Repairing the Rips in Our Relationships

Published February 11, 2021

Repairing the Rips in Our Relationships

A Guide to Addressing Our Relationship Problems

Carlos Martinez  


An excerpt from the Onsite Journal Vol. 1

 

Relationships are tenuous, glorious, difficult, painful, and amazing things. 

This is true for our friendships, partnerships, marriages, and connections with colleagues.  The ways we connect are complicated by things like what we’re feeling, what we’re thinking about ourselves, or even how much sleep we’ve gotten on any given day.  To make it more complicated, friendships have lifecycles, the same way that trees, animals, really, anything living has.  Research tells us that most friendships last about 7 to 8 years.  We move to different cities, graduate; we get different jobs; we marry, have kids; and find that the people who sit around our dinner tables today tend to be different than those who were there 10 years earlier.  Unless we are intentional, it is difficult to maintain long-term, thriving connections without our fair share of relationship problems.

Yet relationships are what keep us fully alive.  Our closest friendships are what sustain our health, help us feel connected, and keep us grounded.  Not having satisfying relationships is more damaging to our health than being a lifelong alcoholic, not working out, or smoking 15 cigarettes a day.  Dr.
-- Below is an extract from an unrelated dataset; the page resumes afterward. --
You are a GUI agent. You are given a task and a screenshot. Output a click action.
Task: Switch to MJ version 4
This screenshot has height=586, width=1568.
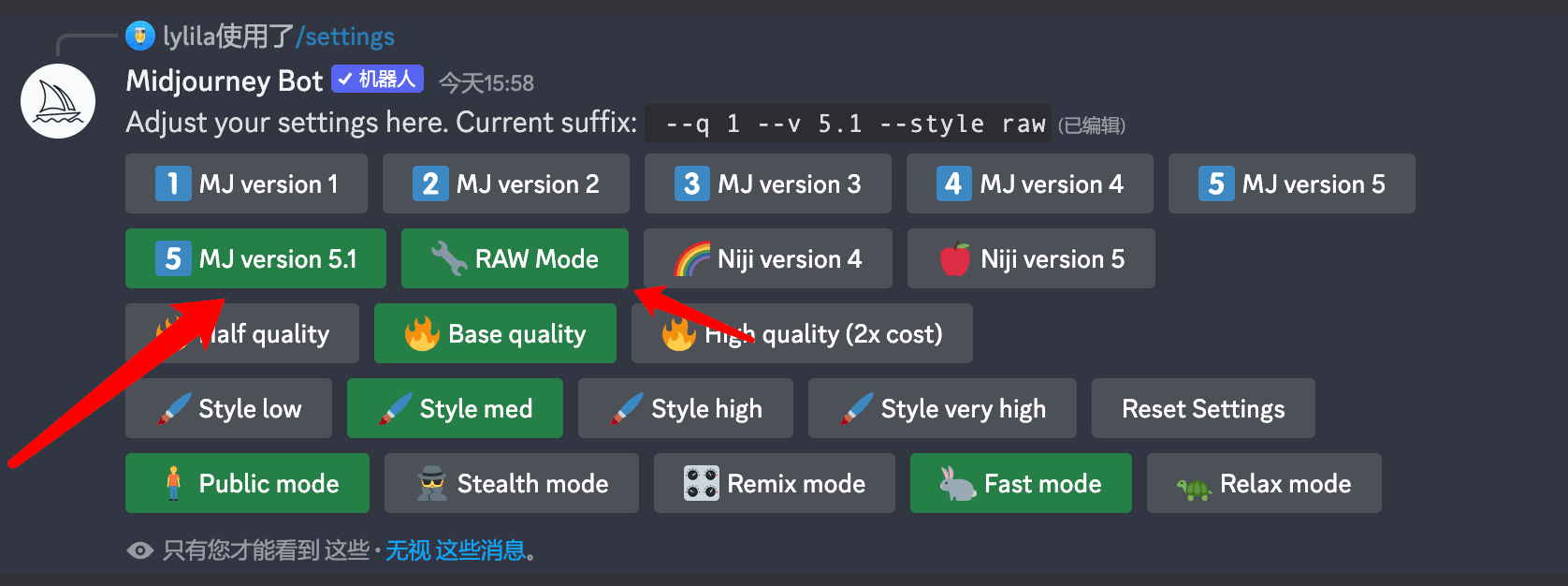pos(1029,183)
Edward Tronnick said that we need human connection like we need oxygen; it’s that vital.

What are Rips and Repairs?

The truth is that all relationships will “rip” at some point in their lifecycle. We are human, and we will always do something that will cause a rip in a relationship. Sometimes those actions will be intentional, but more often, they will be accidental.  Miscommunication, lack of communication, or misplaced expectations all contribute to feeling like there has been a rip in our relationships.  Something as small as a perceived slight or as huge as an intentional betrayal will need to be repaired if there’s hope for restoring connection.  If you’re willing to do the work, the prognosis for reconnection is good, but not guaranteed—and that’s part of the repair.

“It’s never about the rips; it’s always about the repair.”

As important as relationships are, and despite the fact that all of us will deal with relationship problems, few of us have had the skill of repair fully modeled for us. How many of us were taught by parents how to make something RIGHT with someone else?  When I would get into fights with my sisters, we would sometimes be made to shake hands or hug when we didn’t mean it.  Being told by a parent to “Say you’re sorry,” when you don’t mean it is not repair.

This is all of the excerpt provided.